Madani hanya tersenyum melihat kedua temannya bertikai, namun bukan itu sebenarnya yang membuatnya tersenyum, melainkan gaya bicara Kevlar yang masih kaku saat menyebut kata, 'Aku'. Semenjak bertemu dan berteman dengan Madani, Kevlar mengalami banyak sekali perubahan, mulai dari penampilan yang dulunya seperti preman sekolahan kini lebih rapi dan displin. Setidaknya begitu, meskipun kadang masih kelupaan pakai dasi dan ikat pinggang.

"Sudah sudah. Oh iya, gimana kajian di masjid Al-Qalam. Pada dateng kan?" ucap Madani dengan penuh harap, sedangkan temannya masih melanjutkan tertawanya.

"Tentu saja," sahut Nuril dengan mengangguk mantap.

"Hadir?" Yakin Madani.

"Tiiidaak," geleng Nuril dengan nada datar.

"Ah, kamu mas. Udah yuk, berangkat." Ajak Madani pada ketiga temannya itu sebelum mereka bertambah kambuh gilanya.

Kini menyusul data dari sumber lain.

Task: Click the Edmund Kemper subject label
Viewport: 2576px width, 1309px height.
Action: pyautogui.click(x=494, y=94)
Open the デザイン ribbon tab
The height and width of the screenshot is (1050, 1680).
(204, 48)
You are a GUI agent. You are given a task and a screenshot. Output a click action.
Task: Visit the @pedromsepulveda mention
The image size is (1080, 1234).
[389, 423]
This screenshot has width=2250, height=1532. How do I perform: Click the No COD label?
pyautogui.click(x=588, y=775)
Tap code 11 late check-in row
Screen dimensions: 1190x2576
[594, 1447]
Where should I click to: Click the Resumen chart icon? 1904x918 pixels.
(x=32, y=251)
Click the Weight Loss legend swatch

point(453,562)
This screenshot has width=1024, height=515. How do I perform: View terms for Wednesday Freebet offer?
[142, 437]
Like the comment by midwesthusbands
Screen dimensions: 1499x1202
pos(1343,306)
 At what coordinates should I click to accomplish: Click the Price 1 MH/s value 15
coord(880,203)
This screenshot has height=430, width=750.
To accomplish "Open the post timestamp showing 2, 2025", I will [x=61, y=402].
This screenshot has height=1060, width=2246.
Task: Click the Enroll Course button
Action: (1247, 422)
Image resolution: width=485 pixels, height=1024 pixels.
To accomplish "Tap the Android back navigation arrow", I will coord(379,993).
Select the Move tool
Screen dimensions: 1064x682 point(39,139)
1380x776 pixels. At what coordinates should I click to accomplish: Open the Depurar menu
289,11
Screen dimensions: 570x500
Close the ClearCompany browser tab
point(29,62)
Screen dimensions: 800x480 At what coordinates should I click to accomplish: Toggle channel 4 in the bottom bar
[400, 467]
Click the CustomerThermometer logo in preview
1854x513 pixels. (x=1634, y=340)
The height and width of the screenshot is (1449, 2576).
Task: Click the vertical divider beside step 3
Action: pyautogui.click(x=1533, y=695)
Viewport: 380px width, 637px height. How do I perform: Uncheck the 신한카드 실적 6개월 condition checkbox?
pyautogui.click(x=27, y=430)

Madani berbocengan dengan Leo, sedangkan Nuril bersama Kevlar. Mereka berempat bukan seperti sahabat saja melainkan seperti saudara. Meskipun mereka beda kelas dan jurusan, mereka sering menyempatkan diri berkumpul bersama. Baik itu di Masjid sekolah ataupun di kantin.


__________


"Eh, Mad. Jangan lupa, minggu depan bawa mushaf," ucap Leo saat memasuki tempat wudhu pria.

"Untuk apa?" heran Madani, yang berusaha menyamakan langkah lebar Leo.

Leo menoleh, lantas menarik napas, "Minggu depan kan udah rutin baca literasi di interkom, dan kamu kan tukar jadwal sama Kevlar. Lupa?"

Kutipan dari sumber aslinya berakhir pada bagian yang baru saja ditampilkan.